En 2016, le site de Tuscaloosa a produit un peu plus de 300.000 voitures, soit le maximum possible. Mercedes a toutefois écoulé 380.000 véhicules sur le sol américain, autrement dit la marque a importé 80.000 voitures de plus comparé à ce qu’elle a produit.
« Nous sommes quasiment à l’équilibre », se défend Jason Hoff, le patron du site.
Mercedes a promis récemment d’utiliser davantage de pièces « made in Alabama » dans ses véhicules. Selon l’agence de la sécurité routière américaine NHTSA, 80% des pièces de la Mercedes C-Class 2017 viennent actuellement des Etats-Unis et du Canada, contre 55% en 2016.
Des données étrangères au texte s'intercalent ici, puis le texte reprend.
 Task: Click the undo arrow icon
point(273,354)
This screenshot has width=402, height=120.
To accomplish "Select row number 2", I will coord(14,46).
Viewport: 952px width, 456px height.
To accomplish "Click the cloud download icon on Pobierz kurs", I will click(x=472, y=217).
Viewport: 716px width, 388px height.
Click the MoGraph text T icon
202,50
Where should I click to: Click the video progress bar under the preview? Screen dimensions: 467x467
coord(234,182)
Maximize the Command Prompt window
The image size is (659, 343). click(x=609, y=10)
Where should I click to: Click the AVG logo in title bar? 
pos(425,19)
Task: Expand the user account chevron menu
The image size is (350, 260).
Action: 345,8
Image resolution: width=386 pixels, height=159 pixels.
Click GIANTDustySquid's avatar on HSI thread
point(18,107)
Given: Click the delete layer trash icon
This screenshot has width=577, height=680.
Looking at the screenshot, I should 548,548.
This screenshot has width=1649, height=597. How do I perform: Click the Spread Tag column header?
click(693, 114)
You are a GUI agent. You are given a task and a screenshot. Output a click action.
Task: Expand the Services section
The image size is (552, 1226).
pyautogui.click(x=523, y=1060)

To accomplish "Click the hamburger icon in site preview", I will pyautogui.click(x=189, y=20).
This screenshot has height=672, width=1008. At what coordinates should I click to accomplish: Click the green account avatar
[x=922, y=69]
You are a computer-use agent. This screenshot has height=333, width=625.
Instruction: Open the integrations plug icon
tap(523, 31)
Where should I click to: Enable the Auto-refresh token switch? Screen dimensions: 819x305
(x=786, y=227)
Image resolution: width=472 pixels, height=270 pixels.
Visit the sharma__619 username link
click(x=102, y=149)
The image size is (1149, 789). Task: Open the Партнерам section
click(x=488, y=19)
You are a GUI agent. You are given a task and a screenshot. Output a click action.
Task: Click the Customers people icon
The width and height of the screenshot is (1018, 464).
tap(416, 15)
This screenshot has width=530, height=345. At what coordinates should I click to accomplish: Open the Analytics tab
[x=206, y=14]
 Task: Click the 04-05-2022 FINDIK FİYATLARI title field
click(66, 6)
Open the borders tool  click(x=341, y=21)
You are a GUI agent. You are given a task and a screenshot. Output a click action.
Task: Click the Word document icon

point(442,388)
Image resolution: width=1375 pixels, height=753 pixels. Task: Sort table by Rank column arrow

Le groupe a également annoncé en 2015 une expansion du site pour un coût de 1,3 milliard de dollars, afin d’y produire la nouvelle génération de SUV, portant à 5,8 milliards de dollars ses investissements totaux en Alabama. Environ 300 emplois supplémentaires devraient être créés, même si l’usage de robots a augmenté.
Considérée localement comme un « vote de confiance », l’arrivée de Mercedes a suscité un flux d’investissements étrangers dans l’Etat.
Toyota, Honda, Hyundai, Kia et des dizaines d’équipementiers automobiles y ont construit des usines, de sorte que le secteur employait 38.730 personnes en 2016, selon l’Economic Development partnership of Alabama (EDPA), pour un million de véhicules produits, ce qui en fait le cinquième Etat automobile américain.